** Consigne **
Poursuivez le récit de la soirée de concert à La Carène, à partir de sa dernière phrase.

20 avril, vers 20h15, Brest, devant La Carène. Une soirée calme, même les voitures passent sans faire de bruit. Une soirée à entendre les anges voler. Tout autour, ce n’est pas la foule des grands jours, loin de là. Normal, puisque Bertrand Belin ne joue que demain. Lui fera salle comble, c’est presque sûr, mais pourquoi donc les lumières blafardes de la billetterie sont-elles allumées ce soir? Pourquoi aperçoit-on quelques ombres autour du bar? Par une association d’idée que je ne m’explique pas encore très bien, ce tableau pour le moins anodin m’évoque L'Adoration des bergers, de Rembrandt. Peut-être l’idée d’une révélation qui ne serait réservée qu’à quelques privilégiés, à condition qu’ils veuillent bien s’approcher tout près. Rentrons donc, ce n’est peut-être pas par hasard que je suis ici, d’ailleurs…
20 avril, tard, ou 21 avril, tôt, qu’importe. Mes oreilles vibrent encore, quelques acouphènes passagers, j’ai dû bien entendre. Mes pieds vibrent également, la terre a dû bien trembler. Et puis j’ai l’âme à la fois sombre et rieuse, j’ai dû bien comprendre. Je repense à L’Adoration des bergers; pour décrire ce que je viens de vivre, il faut en inverser les couleurs: nous avons d'abord marché d’un pas tranquille à la lumière de la musique éthérée de Thomas Belhom et Cédric Thimon. Une musique douce comme un craquement de vinyle, comme une navigation dans un temps indéfini, dans une espèce de brume légère. De belles boucles à la guitare, un saxophone aérien et voluptueux, et une multitude de bruits du quotidien. Regarder Thomas Belhom fabriquer de la musique, c'est comme regarder un gamin jouer avec des playmobils. Il y en a partout sur la table, et ça raconte une histoire.

** Données sources **

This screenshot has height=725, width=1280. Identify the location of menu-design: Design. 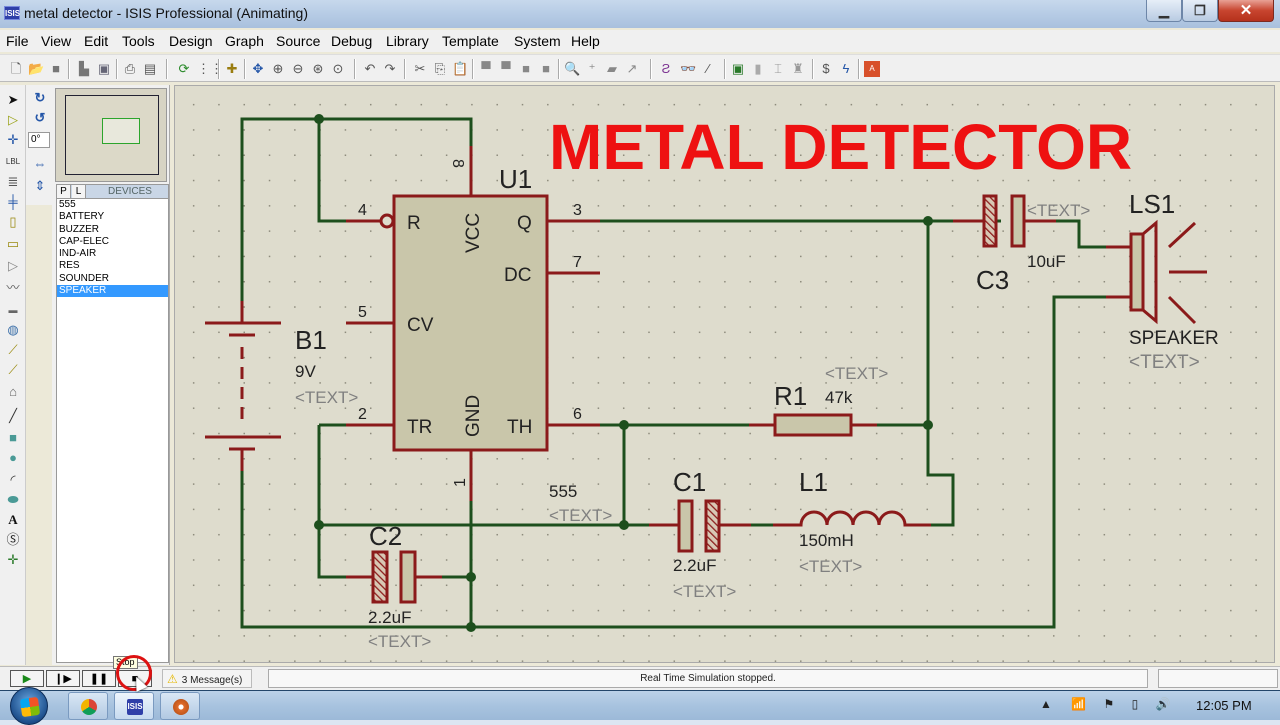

** Réponse **
Petite halte, avant de continuer le pèlerinage. Mathias Delplanque nous prépare les oreilles. Un son violent et envoûtant à la fois, à la limite de l’explosion pour les tympans, un son qui immobilise par son gigantisme, son aspect nébuleux qui s’organise peu à peu jusqu’à ce qu’un éclair jaillisse, avant de repartir vers le chaos. La «préparation» de l’artillerie avant la charge de l’infanterie, en quelque sorte, euphémisait-on au cours de la première guerre mondiale.
Nouvelle pause, au bord d'un puits. Un puits de Bruit Noir, assourdissant, désespérant, grinçant, dans lequel on se jette sans réfléchir. Et au fond de ce puits, nous avons souri, nous avons ri, même. Très noir. Lorsqu'on commence par chanter son propre réquiem, on peut tout se permettre. Pascal Bouaziz, débarrassé des instruments de Mendelson, se lance dans une contemplation désabusée de la bêtise, du désespoir, des nuages, de Ian Curtis se débattant au milieu d'abrutis. Pour cette seule révélation qu'il n'y a pas de salut, que tout notre monde s'enfonce inexorablement dans un sable mouvant visqueux et sombre, lui compris. Ça fait peur au début, c'est triste peut-être, mais comme rien ne sert de se battre, autant en rire, bien noir, à point.
Primum vivere, deinde experiri. La production du bel album Le Phare de Yann Tiersen permet au label nancéien Ici, d'ailleurs... de garder une grande liberté dans ses choix artistiques, loin de toute étiquette. En 2003, le label se lance dans l'aventure de l'OuMuPo, ouvroir de musiques potentielles, en éditant sa charte, et en la croisant avec l'ouvroir de bande dessinée potentielle, produit six volumes dans lesquels l'amusement et la découverte sont les mots d'ordre. De quoi donner envie de noter dans son agenda la prochaine soirée "carte blanche" que Penn-Ar-Jazz offrira à Ici, d'ailleurs...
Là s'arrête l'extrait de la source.